[[ Dataset content open ]]

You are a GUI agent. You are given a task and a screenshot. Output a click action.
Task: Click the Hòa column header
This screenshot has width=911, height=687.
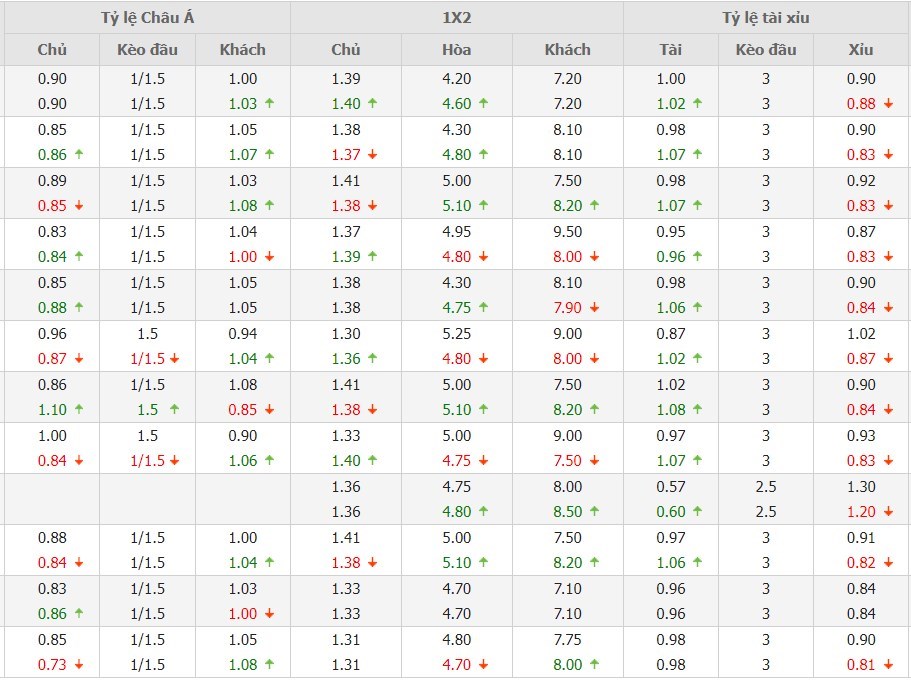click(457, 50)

[[ Dataset content closed ]]
[[ Dataset content open ]]

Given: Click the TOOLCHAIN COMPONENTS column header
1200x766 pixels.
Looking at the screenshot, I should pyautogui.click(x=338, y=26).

[[ Dataset content closed ]]
[[ Dataset content open ]]

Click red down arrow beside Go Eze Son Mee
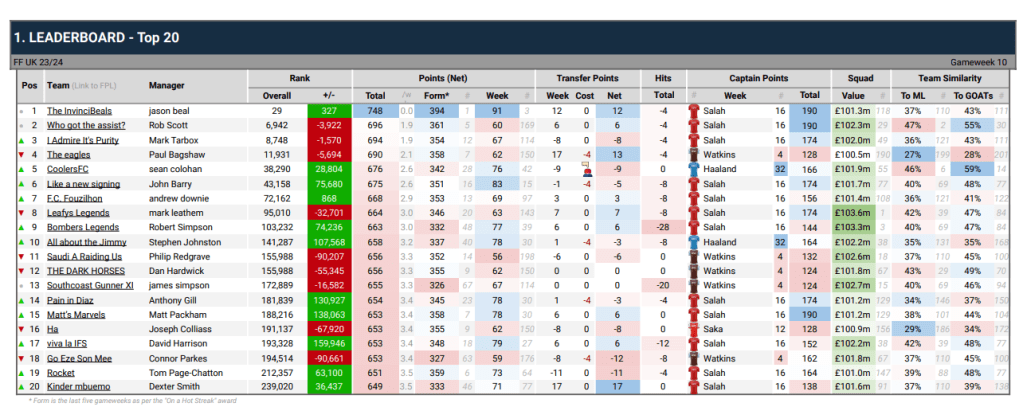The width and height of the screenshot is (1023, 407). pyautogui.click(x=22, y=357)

[[ Dataset content closed ]]

Assigned task: From the entries, copy every line in which the string "column" can be found.

Written response:
Task: Click the Hòa column header
Given: Click the TOOLCHAIN COMPONENTS column header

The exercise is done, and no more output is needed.